腸のぜん動運動は腸内フローラのα多様性(個人の腸内での腸内細菌の種類の多様性)と関係を指摘する研究もあり、腸内の善玉菌の活動が活発になれば健康な便に、悪玉菌などの活動が活発になると硬すぎたりやわらかすぎたりする便が排泄されると考えられます。便の硬さや形状は、腸内環境を確かめる重要な要素です。腸内環境が正常な状態に整えられると、ぜん動運動も改善され、便の腸内通過時間も健康な便が出せる状態へと導けるのです。
2:色とニオイ
便の色やニオイも、腸内環境を伝える情報です。肉など高脂肪の食品を食べ続けていると、腸内の悪玉菌の働きが優勢になります。悪玉菌は腸内の消化物を腐敗・発酵させて悪臭のもととなる成分を作り出すため、便のニオイが臭くなる傾向があります。また悪玉菌の影響でぜん動運動も鈍くなってしまい、水分が少ない黒褐色のコロコロとした硬い便になります。
一方、善玉菌が優勢になっていると黄色から黄褐色で、ニオイもきつくない便が排泄されます。腸内の善玉菌を増やすよう働きかけると善玉菌が産生する酸で腸内が弱酸性になり、悪玉菌の働きが抑制されます。するとぜん動運動も活発になり、適度に水分を含んだ便が排泄されるようになります。
3:便の回数
便の排泄回数にも、腸内環境は影響を与えます。腸内細菌のバランスが乱れて悪玉菌の活動が活発化し、ぜん動運動が鈍くなることによる腸内環境の悪化が、長期間排便がなかったり、便の回数が少なくなったり、便が出ても残便感が残る便通異常の状態の要因の一つとされています。
日本内科学会による定義では「3日以上排便がない状態、または毎日排便があっても残便感がある状態」とされていて、3日間排便がないと便通異常という認識が一般的です。

便の硬さや形状を1〜7の段階で示した「ブリストルスケール」では、1〜2が便通異常の硬い便、3〜5が正常な便、6〜7がおなかを下したときの水様便と分類されています。この違いは、腸のぜん動運動が活発か不活発かによって消化物や便の腸内通過時間が変わり、便の水分量が変わるためです。

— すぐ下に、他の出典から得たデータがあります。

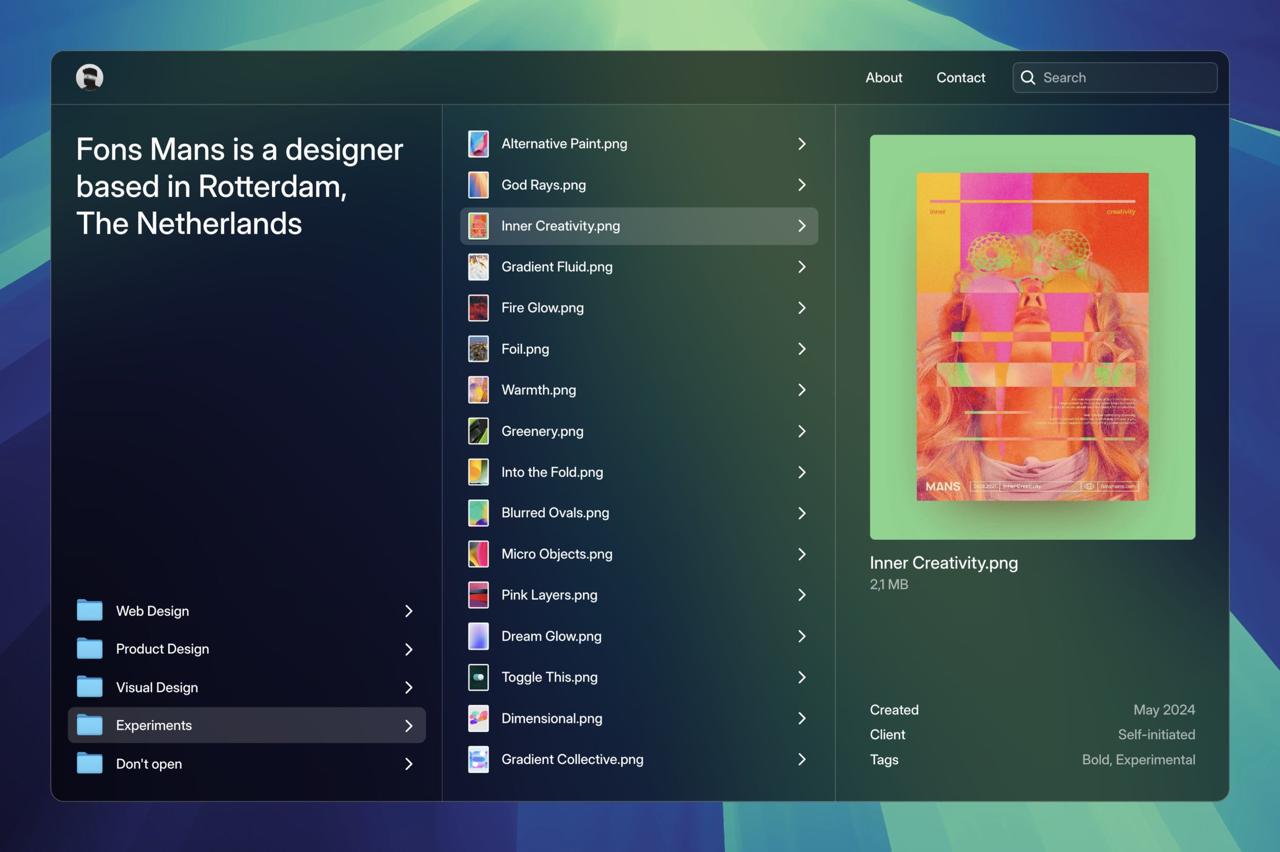Click the Inner Creativity poster preview
This screenshot has width=1280, height=852.
point(1032,337)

ブリストルスケールを参考にして「硬さや形状」をチェックするの加えて「色とニオイ」、「便の回数」の変化を記録すると、自分の腸内環境の変化を確かめられ、いち早く腸内環境の悪化の兆しや原因に気付いたり、適切な腸内環境改善方法をとれるようになるでしょう。
腸内環境を改善して理想的な便を目指そう

食事の改善
乳酸菌やビフィズス菌などの善玉菌そのものである「プロバイオティクス」と、キノコ・海藻・野菜類など食物繊維を豊富に含んだ食品やオリゴ糖など善玉菌のエサとなる「プレバイオティクス」を摂取することで、腸内の善玉菌の働きをサポートして腸内を弱酸性へと傾け、悪玉菌の増殖を抑えましょう。
また大学生を対象とした調査では、朝食を摂らない人は朝食を摂る人に比べて便通異常になる割合が高いというデータもあります。朝食を抜かず、規則正しい時間に食べるよう心がけましょう。
水分摂取量の改善
同じ、大学生を対象とした調査によると、男性で1日に水を1.5リットル以上飲む人に快便が多いというデータが示されています。便のほとんどは水分ですので、体が水分不足の状態では便の量が足りず便通異常になりやすいと考えられます。食事のバランスとともに水分をしっかり摂取して便が作れるようにしましょう。
運動の改善
便通異常を改善して腸内環境を整えるには、摂取するものを改善するほか、腸の動きを活発にする運動を取り入れるのがおすすめです。短時間で高い負荷を筋肉に与える運動より、長時間継続する有酸素運動のほうが腸の働きを促すのに効果的だといわれています。日々の生活のなかで、ウオーキングやヨガなど30分〜1時間程度継続して体を動かす時間を作るようにするといいでしょう。
まとめ
腸内環境を外見からうかがい知ることはできませんが、排泄される便の様子や体の調子から推察できます。今回紹介した便を観察する3つのチェックポイントを参考に、自分の腸内環境をその目で確かめてみましょう!
【参考文献】
「腸内細菌と健康」(厚生労働省「e-ヘルスネット」)
内藤裕二『すべての臨床医が知っておきたい腸内細菌叢』(羊土社 2021年)
「腸管免疫(gut immunity)」「脳腸相関(brain-gut interaction)」(腸内細菌学会 公式サイト「用語集」)
高野正太「Ⅴ.慢性便秘症に対する食事療法,運動療法,理学療法」(日本大腸肛門病学会『日本大腸肛門病会誌』 72巻10号 2019年)
山田五月ほか「大学生における慢性機能性便秘発現に及ぼす性および生活習慣との関連-横断的研究-」(日本栄養改善学会『栄養学雑誌』67巻4号 2009年)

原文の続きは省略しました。